[Collected data entries]
***

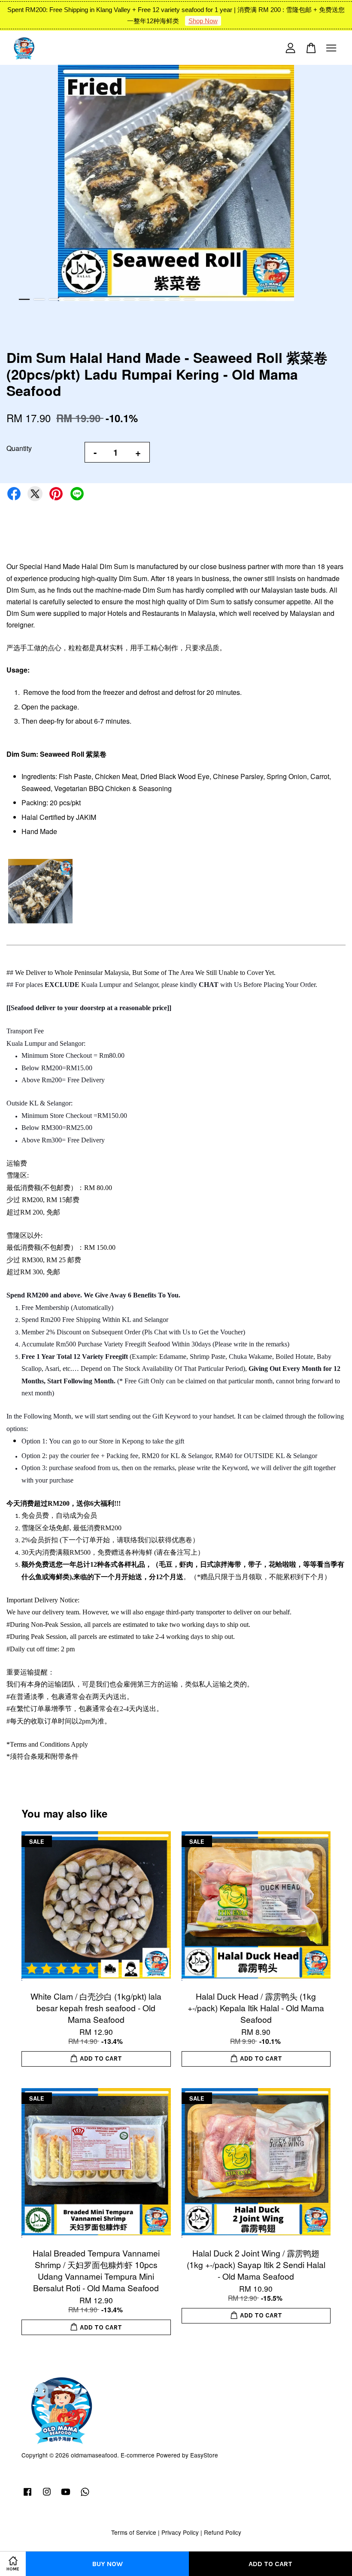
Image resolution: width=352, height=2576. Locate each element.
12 (189, 299)
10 (159, 299)
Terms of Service (133, 2532)
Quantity (19, 448)
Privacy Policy (180, 2532)
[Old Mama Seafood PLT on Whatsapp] (85, 2495)
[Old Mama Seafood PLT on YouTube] (66, 2495)
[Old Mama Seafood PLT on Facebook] (27, 2495)
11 (174, 299)
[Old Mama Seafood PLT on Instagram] (47, 2495)
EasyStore (204, 2455)
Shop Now (203, 20)
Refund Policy (222, 2532)
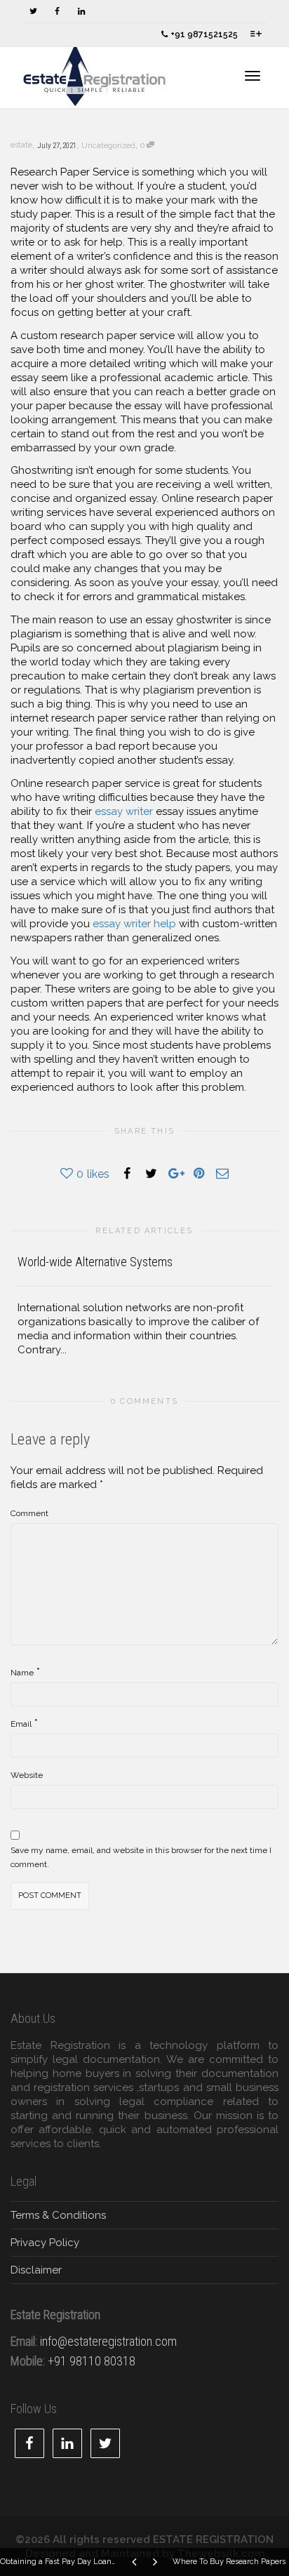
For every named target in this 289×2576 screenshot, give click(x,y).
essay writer (124, 811)
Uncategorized (108, 145)
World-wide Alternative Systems (95, 1261)
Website (27, 1775)
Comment (29, 1513)
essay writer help (134, 923)
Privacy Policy (45, 2242)
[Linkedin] (81, 11)
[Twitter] (33, 11)
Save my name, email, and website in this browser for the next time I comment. (141, 1857)
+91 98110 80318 (91, 2360)
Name (22, 1673)
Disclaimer (36, 2270)
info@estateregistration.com (108, 2341)
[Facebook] (57, 11)
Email (21, 1724)
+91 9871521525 (203, 34)
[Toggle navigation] (252, 76)
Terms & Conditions (58, 2215)
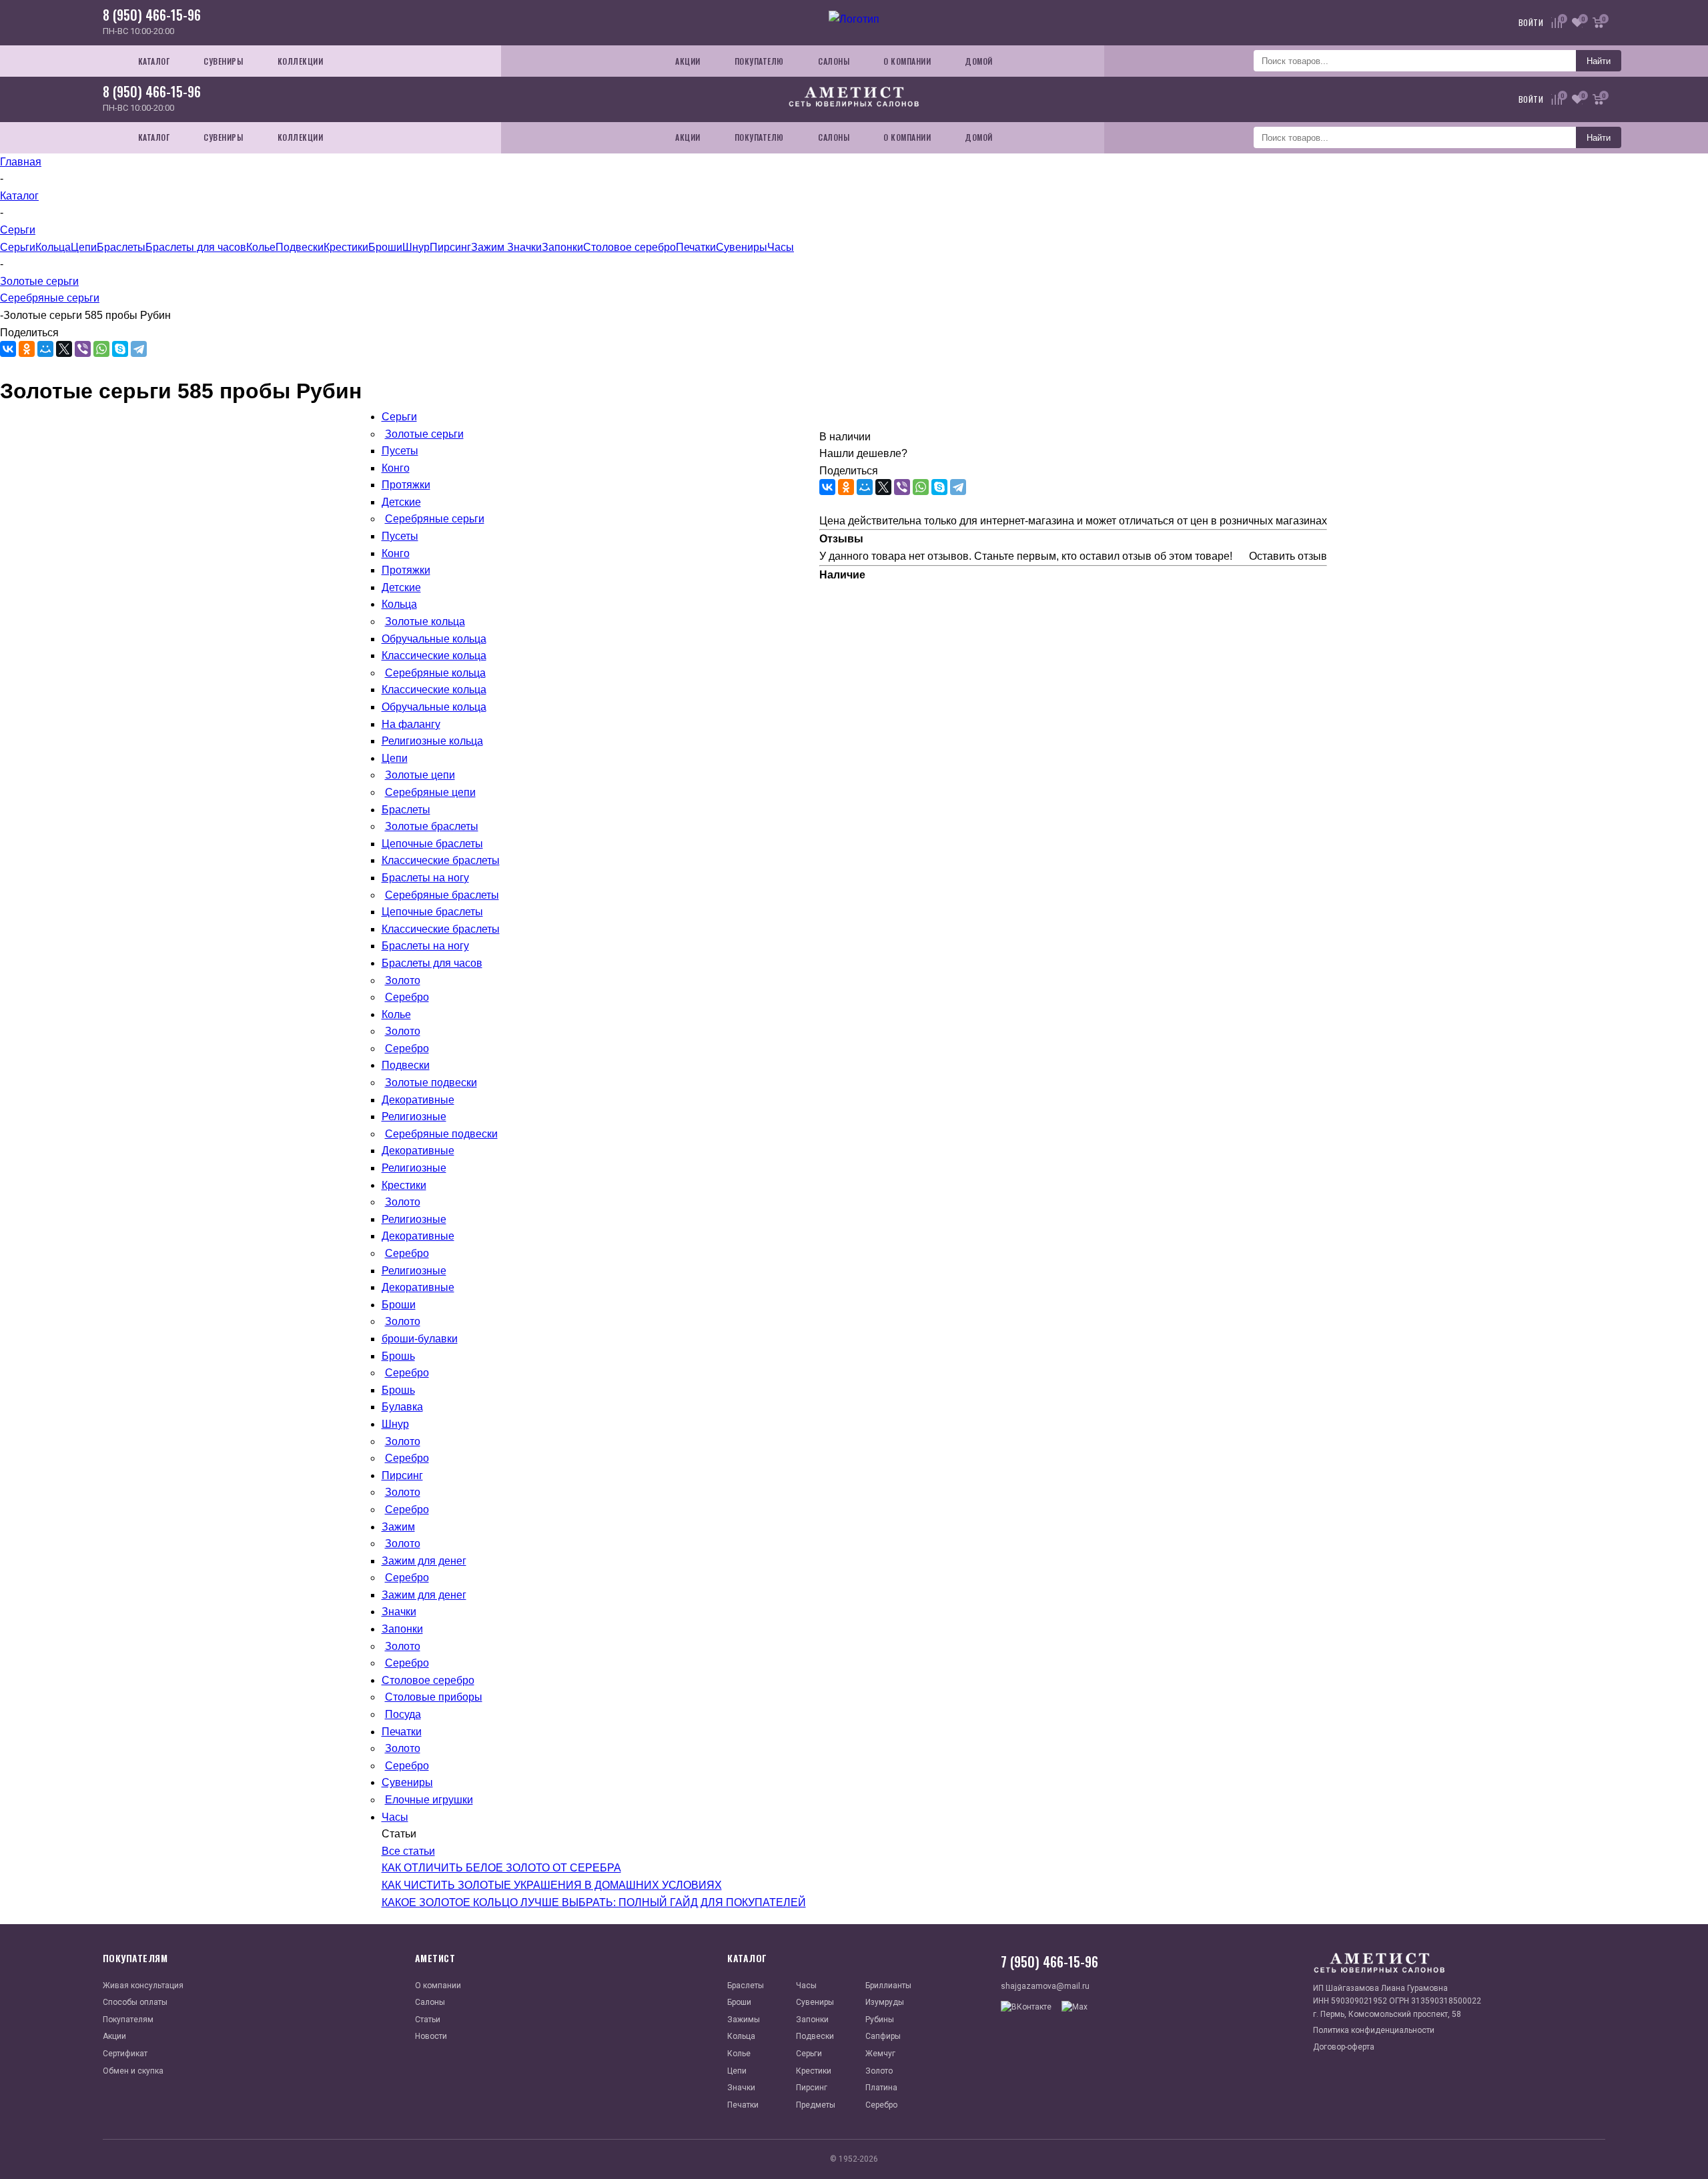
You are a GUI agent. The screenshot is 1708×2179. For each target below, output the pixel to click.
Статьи (427, 2019)
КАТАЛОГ (154, 61)
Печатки (696, 247)
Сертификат (125, 2053)
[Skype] (120, 349)
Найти (1599, 61)
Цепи (84, 247)
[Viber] (83, 349)
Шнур (416, 247)
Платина (881, 2087)
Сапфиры (883, 2036)
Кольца (53, 247)
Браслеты (121, 247)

***

• Required action:
Take the line containing "Save my name, email, and" and every line after it up to the end of the data, and write them out exactly, without the pictures.

• Answer:
Save my name, email, and website in this browser for the next time I comment. (141, 1857)
+91 98110 80318 (91, 2360)
Name (22, 1673)
Disclaimer (36, 2270)
info@estateregistration.com (108, 2341)
[Facebook] (57, 11)
Email (21, 1724)
+91 9871521525 (203, 34)
[Toggle navigation] (252, 76)
Terms & Conditions (58, 2215)
You are a GUI agent. The screenshot is 1708×2179. For each target below, output the pixel to click.
Статьи (427, 2019)
КАТАЛОГ (154, 61)
Печатки (696, 247)
Сертификат (125, 2053)
[Skype] (120, 349)
Найти (1599, 61)
Цепи (84, 247)
[Viber] (83, 349)
Шнур (416, 247)
Платина (881, 2087)
Сапфиры (883, 2036)
Кольца (53, 247)
Браслеты (121, 247)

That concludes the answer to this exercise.